Pakistan’s relation with the US is under stress due to a decision by the Congress to block the sale of eight F-16 fighter jets to the country, Prime Minister’s Adviser on Foreign Affairs Sartaj Aziz has said. Briefing the Senate, Aziz candidly admitted that Pakistan-US ties were under stress for the past three months over the F-16 issue but the two were working to resolve it.
“In the past three months, however, the upward trajectory in relations has witnessed a downward slide, as reflected in a decision of the US Congress to block partial funding for eight F-16 aircraft,” Aziz said on Thursday during a debate on the US decision to withdraw a proposed subsidy on the sale of F-16s.
“The Indian lobby has been making untiring efforts to reverse the US decision, and a strong attempt, through Senator Rand Paul’s resolution, to block the sale itself.”
But “we have forcefully rejected Indian objections to the sale of eight F-16s to Pakistan and drawn attention to the wide ranging defence deals concluded between India and the US during US Defence Secretary’s recent visit to India. We have also emphasised the importance of maintaining strategic stability in South Asia,” the adviser said.
At another point during his speech, Aziz spoke about the Indian lobby using the Pathankot attack against Pakistan in the US.
“The Indian lobby in the US has also been highly pro-active in adding fuel to the fire, specially after the Pathankot incident on January 1, 2016,” he said.
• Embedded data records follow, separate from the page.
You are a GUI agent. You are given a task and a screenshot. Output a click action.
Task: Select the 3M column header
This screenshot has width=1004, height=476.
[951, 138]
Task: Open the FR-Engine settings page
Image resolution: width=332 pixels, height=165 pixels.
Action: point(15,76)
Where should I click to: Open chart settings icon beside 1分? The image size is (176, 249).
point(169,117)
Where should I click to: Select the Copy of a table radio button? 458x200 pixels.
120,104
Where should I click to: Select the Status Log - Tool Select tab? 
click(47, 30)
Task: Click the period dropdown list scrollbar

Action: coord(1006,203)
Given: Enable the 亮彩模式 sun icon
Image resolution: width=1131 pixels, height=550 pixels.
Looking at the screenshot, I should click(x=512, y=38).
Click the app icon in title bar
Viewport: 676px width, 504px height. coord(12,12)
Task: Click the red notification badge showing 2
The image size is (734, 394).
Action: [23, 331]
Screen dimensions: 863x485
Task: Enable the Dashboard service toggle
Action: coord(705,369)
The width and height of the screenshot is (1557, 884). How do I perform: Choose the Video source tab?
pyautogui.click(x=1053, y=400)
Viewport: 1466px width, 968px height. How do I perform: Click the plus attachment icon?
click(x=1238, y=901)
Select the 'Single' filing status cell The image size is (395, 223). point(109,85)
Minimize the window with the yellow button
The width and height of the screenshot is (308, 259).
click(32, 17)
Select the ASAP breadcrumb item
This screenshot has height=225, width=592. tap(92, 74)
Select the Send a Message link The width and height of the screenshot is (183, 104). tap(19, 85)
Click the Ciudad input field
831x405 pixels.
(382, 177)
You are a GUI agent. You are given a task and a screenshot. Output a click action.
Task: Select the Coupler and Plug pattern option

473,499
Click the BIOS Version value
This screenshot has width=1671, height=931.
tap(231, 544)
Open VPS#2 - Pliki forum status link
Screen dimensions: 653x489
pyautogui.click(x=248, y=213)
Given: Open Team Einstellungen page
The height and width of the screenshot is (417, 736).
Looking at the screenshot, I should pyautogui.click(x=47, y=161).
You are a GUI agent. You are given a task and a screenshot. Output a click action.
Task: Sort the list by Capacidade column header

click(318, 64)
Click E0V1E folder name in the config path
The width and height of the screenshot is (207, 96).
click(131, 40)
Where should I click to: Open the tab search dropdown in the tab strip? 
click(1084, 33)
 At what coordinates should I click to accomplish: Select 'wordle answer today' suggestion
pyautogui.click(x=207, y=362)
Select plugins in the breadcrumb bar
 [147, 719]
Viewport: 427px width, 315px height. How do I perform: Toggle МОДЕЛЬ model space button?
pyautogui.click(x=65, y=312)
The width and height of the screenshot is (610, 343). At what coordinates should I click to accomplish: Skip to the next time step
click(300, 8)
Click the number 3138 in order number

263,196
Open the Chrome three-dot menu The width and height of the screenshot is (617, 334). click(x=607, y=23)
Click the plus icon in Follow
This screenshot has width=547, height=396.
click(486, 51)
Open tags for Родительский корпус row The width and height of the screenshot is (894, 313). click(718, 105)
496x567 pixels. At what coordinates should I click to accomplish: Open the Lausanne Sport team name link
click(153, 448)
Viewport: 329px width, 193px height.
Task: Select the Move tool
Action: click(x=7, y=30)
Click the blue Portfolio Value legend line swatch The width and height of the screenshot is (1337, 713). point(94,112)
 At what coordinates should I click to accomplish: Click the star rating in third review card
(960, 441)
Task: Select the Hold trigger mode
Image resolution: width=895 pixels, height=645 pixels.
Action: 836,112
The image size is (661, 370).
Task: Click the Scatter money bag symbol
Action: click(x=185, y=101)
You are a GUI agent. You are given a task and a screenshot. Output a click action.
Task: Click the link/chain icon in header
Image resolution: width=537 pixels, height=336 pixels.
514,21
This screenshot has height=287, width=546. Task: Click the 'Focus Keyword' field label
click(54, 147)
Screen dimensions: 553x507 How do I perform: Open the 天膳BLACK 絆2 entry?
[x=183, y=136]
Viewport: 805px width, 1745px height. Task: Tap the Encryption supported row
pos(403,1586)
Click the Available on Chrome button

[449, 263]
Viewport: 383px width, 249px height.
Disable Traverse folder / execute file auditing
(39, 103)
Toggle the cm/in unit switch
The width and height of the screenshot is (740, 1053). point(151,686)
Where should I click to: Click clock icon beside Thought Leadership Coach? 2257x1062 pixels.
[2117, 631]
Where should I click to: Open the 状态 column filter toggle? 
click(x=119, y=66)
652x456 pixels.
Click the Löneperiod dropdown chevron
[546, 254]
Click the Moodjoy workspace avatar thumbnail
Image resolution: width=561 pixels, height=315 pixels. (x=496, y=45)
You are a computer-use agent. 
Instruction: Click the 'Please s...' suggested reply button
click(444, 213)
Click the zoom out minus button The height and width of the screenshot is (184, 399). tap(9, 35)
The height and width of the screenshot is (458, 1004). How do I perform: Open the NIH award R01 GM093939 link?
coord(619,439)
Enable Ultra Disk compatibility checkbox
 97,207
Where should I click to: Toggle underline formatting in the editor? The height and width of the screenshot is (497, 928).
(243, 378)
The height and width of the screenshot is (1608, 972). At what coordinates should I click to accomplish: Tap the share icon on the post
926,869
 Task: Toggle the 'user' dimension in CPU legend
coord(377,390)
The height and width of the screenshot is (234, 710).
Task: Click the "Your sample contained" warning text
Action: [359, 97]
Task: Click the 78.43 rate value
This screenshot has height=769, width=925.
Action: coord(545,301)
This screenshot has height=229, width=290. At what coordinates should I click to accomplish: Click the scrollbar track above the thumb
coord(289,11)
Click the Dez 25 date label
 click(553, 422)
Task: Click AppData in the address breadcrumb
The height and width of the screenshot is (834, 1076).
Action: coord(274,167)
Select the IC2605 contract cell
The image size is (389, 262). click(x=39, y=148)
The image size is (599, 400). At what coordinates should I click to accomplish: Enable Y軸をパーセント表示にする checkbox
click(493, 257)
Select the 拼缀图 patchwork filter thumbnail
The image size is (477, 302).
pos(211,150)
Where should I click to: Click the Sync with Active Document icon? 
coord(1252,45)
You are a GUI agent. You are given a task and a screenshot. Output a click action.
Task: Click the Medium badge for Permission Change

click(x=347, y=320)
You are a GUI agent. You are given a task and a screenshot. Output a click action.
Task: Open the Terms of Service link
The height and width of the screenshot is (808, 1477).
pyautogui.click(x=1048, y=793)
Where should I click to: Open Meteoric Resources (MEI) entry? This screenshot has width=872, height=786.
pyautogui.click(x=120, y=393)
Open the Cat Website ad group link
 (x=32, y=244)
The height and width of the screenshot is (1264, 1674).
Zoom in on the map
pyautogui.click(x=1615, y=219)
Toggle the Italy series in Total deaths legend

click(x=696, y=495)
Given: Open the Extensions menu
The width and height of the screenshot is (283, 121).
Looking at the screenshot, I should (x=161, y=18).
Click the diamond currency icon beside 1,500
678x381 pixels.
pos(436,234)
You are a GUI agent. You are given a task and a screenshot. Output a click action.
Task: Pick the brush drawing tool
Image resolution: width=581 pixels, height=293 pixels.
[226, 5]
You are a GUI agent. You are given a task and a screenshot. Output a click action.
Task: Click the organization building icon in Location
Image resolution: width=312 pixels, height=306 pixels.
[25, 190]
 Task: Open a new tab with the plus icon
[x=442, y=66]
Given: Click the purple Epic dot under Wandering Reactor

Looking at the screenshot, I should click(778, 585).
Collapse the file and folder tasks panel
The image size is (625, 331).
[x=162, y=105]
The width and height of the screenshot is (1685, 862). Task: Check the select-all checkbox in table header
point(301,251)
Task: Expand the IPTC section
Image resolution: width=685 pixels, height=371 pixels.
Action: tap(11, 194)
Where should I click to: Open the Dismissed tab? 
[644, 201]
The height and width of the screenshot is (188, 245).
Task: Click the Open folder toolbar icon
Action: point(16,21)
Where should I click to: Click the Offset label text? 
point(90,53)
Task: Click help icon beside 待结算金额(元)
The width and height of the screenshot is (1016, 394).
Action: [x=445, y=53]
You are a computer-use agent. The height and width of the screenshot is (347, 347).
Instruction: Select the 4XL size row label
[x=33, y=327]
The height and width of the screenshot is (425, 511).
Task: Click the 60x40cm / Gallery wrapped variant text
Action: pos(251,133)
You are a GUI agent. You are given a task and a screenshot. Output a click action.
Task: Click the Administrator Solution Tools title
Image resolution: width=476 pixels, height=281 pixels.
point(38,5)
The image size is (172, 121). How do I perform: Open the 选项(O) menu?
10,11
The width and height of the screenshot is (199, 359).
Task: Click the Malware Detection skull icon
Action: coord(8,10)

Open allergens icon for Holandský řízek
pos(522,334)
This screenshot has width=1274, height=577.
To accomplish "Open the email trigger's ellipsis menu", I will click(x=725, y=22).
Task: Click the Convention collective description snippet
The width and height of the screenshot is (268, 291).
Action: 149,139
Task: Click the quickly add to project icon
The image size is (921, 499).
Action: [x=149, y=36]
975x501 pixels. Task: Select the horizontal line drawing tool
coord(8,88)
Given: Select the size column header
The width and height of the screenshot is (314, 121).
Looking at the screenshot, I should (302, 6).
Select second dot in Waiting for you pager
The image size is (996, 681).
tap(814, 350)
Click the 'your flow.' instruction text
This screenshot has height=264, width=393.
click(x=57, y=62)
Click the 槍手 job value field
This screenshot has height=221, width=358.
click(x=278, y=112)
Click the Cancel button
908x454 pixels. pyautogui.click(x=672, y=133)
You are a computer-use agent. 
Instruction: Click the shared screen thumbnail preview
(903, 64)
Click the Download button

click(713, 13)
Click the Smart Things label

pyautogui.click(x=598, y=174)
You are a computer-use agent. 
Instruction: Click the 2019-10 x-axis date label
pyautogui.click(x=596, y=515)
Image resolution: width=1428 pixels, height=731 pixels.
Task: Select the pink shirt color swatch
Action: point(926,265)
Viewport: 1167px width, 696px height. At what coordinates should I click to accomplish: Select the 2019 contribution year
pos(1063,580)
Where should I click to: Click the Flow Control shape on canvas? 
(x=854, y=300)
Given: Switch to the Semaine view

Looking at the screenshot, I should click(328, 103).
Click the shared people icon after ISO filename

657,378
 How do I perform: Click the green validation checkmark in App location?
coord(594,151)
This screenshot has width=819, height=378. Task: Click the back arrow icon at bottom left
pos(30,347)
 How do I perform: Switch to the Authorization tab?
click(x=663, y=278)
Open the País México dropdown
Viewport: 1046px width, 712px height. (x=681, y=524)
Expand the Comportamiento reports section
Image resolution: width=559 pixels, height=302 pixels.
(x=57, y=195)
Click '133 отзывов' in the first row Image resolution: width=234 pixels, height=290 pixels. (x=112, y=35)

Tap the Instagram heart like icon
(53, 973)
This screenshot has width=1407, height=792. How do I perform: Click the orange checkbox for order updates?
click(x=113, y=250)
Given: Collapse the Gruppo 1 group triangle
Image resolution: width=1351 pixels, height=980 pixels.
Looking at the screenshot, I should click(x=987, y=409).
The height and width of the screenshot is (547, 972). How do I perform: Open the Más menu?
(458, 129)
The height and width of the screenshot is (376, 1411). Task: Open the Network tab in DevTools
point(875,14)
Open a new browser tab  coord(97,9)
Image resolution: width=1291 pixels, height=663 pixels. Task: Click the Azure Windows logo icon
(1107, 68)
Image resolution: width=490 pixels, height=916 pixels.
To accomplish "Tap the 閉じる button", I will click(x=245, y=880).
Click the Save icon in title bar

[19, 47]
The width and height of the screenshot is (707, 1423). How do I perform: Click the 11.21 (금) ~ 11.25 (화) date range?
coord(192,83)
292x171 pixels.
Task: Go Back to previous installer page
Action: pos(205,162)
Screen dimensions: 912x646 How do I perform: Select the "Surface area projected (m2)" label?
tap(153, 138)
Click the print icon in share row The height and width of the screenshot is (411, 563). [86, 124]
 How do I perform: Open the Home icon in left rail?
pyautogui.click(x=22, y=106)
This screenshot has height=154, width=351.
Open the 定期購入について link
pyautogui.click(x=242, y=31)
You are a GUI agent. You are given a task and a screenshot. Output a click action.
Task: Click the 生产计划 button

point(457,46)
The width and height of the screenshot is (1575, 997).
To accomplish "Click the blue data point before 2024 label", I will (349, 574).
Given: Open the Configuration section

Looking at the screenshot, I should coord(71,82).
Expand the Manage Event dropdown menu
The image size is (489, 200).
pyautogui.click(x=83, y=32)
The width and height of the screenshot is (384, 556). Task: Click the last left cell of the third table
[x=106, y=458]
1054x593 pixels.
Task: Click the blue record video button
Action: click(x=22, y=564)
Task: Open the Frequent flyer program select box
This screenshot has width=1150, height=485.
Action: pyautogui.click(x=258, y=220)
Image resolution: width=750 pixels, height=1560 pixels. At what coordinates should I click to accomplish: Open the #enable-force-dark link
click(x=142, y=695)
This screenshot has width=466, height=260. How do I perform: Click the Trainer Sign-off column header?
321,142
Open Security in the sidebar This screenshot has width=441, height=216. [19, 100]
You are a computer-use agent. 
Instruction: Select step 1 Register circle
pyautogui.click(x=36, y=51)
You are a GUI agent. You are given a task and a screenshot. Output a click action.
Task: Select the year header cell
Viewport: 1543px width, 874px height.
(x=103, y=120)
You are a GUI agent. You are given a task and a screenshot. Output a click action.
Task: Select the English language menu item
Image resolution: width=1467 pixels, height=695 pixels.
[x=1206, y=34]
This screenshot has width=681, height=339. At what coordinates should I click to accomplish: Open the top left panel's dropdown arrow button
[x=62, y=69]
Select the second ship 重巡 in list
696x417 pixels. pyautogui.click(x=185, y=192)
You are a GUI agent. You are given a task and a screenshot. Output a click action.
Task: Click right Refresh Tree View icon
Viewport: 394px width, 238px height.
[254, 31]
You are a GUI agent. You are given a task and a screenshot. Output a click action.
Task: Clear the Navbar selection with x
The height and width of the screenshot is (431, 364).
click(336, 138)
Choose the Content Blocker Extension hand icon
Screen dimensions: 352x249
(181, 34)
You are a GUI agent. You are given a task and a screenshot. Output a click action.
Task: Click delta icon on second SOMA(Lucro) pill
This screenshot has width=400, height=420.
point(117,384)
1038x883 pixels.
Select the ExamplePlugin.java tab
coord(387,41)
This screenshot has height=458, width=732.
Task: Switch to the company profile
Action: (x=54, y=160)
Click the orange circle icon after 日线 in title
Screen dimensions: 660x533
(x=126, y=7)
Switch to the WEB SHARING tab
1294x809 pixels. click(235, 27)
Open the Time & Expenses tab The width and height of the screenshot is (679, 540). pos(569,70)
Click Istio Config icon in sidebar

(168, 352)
Aziz said that US-Pakistan ties had come to a standstill in 2011 because of unfortunate incidents like the WikiLeaks revelations, Raymond Davis and Abbottabad operation. But Since 2013, the top diplomat said, Pakistan’s relations with the US had witnessed an “upward trajectory.”
He said Pakistan was working on multiple levels to improve ties and sort out differences on various issues. He mentioned about the differences between the US and Pakistan over the handling of the issue of Dr Shakil Afridi, arrested for allegedly helping CIA track down Osama bin Laden, and the fight against Haqqani network and the nuclear issue. He also briefly mentioned Pakistan’s efforts to stabilize Afghanistan and said a key meeting of the Quadrilateral Coordination Group involving Pakistan, Afghanistan, China and the US would be held in Islamabad on May 18 and 19.
Senate Chairman Raza Rabbani, who had made a strong observation against the US on Wednesday declaring it a “callous state,” referred the F-16 issue to the House committees on defence and foreign affairs with a directive to submit a report on the progress on the issue in every session.
Rabbani told members that on the request of the foreign ministry he had sent a letter to his US counterpart in March inviting him to visit Pakistan, but said now he would revisit his decision and only pursue the invitation in the light of the committees’ report on the matter.
Earlier, taking part in the debate, a number of senators criticised Pakistani government’s foreign policy with a particular reference to the ties with the US.
Opposition members have boycotted proceedings since Monday over Pime Minister Nawaz Sharif’s absence in the Senate. The Senators termed the US a friend which could not be trusted anymore. They also criticised the US for expanding its ties with India, ignoring the fact that Pakistan had been its frontline partner in the war on terror.